Un colpo fatale alla nuca

L'aggressione avviene sotto gli occhi impotenti dai famigliari. Almeno mezz'ora di botte. Viviana finisce a terra, lui continua a colpirla: almeno cinque violenti calci la raggiungono all'addome. Il colpo fatale alla nuca, forse un pugno, che le fa perdere i sensi a causa di un'emorragia subdurale.

L’allarme un’ora dopo: “E’ caduta dalle scale”

L'aggressione dovrebbe essere avvenuta non più tardi di mezzanotte. La prima chiamata al 118, da parte della madre, è poco dopo l'1. La donna riferisce all'operatore del 118 che la figlia era caduta dalle scale, versione confermata anche da Locatelli e dallo zio.

Viviana arriva in Pronto Soccorso in condizioni gravissime. Già al primo sguardo i medici capiscono che quelle ferite non potevano essere state causate da una caduta, anche per via dell'ipotermia in cui si trova la ragazza, rimasta per più di un'ora sul pavimento. Nonostante il Pronto Soccorso sia allo stremo a causa dell'emergenza coronavirus, la segnalazione sul possibile pestaggio dai medici arriva alla Polizia, dando inizio alle indagini. Nel frattempo però Viviana finisce in coma irreversibile e dopo quasi una settimana il 6 aprila muore.

Il depistaggio: "Crematela, era un suo desiderio"
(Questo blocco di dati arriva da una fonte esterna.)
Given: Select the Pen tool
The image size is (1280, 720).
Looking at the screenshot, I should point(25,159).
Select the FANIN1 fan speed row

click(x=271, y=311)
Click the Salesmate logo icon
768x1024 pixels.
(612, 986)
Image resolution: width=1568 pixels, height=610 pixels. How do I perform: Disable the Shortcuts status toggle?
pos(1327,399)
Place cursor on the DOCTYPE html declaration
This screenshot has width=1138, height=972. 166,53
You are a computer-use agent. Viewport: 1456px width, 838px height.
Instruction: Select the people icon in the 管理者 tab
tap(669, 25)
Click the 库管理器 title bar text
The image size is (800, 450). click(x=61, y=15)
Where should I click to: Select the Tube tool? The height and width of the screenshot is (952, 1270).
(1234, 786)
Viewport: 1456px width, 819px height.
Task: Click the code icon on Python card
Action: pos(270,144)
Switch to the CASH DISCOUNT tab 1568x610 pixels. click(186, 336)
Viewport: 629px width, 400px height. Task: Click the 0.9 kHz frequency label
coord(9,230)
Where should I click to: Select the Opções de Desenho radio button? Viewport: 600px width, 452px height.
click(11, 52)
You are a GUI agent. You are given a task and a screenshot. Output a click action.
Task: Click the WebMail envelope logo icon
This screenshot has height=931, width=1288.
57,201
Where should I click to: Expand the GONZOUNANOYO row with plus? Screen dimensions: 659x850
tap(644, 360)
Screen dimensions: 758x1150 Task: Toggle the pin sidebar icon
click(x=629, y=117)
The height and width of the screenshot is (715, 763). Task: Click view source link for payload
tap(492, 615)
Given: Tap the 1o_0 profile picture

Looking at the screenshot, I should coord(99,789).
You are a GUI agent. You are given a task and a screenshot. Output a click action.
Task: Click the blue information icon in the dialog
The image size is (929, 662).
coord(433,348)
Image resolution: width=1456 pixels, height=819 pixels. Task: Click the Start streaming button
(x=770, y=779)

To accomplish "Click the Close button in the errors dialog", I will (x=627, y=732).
I primi sospetti degli inquirenti cadono sul convivente. Che ovviamente non collabora: la Polizia ha ricostruito una ragionata e lucida strategia di insabbiamento e di depistaggio. Ad esempio, Locatelli insiste fin dalle prime ore dopo l’affidamento della salma alla famiglia, perché Viviana venga cremata. "Era un suo desiderio" ha insistito a lungo il carnefice. Solo l’intervenuto della magistratura ha impedito che il corpo venisse distrutto e anzi venisse sottoposto ad autopsia, che conferma la causa violenta del decesso. Tentativi di depistaggio confermati anche da alcune intercettazioni telefoniche e ambientali. A smentire la sua versione anche le tracce di sangue rilevate dal Luminol 8 giorni dopo l'aggressione, che partivano dall'appertamento di Viviana fino alla casa dello zio.

La finta confessione

Nel tentativo di farla franca, Locatelli tre giorni dopo la morte inscena anche la falsa confessione di un falso assassino. Era stato convocato in Questura per un interrogatorio, lui chiama il 112 dicendo di aver ucciso una donna  in via Maironi dal Ponte (quella dove abitava Viviana). Cerca di inserire un terzo, ignoto, assassino nelle indagini. Sul posto si precipitano diverse auto della Polizia, ma ovviamente non c’è nulla.

Nel frattempo, la madre di lei continua a confermare la versione dell'omicida mentre lo zio pian piano si apre. Dopo alcune settimane rompe il silenzio e racconta tutto.

Il compagno, arrestato, continua a non rispondere e a non confessare. Ora è in carcere a Bergamo con l’accusa di omicidio pluriaggravato. Anche la madre risulta indagata per le dichiarazioni rese in seguito ai fatti. Secondo lo zio non era nell’appartamento al momento culminante dell’aggressione, ma nella prima fase dell’aggressione, sì. Bisognerà capire se, come e perché, a sua volta, ha deciso di coprire il genero. E se anche lei è stata minacciata o picchiata dal presunto assassino della figlia.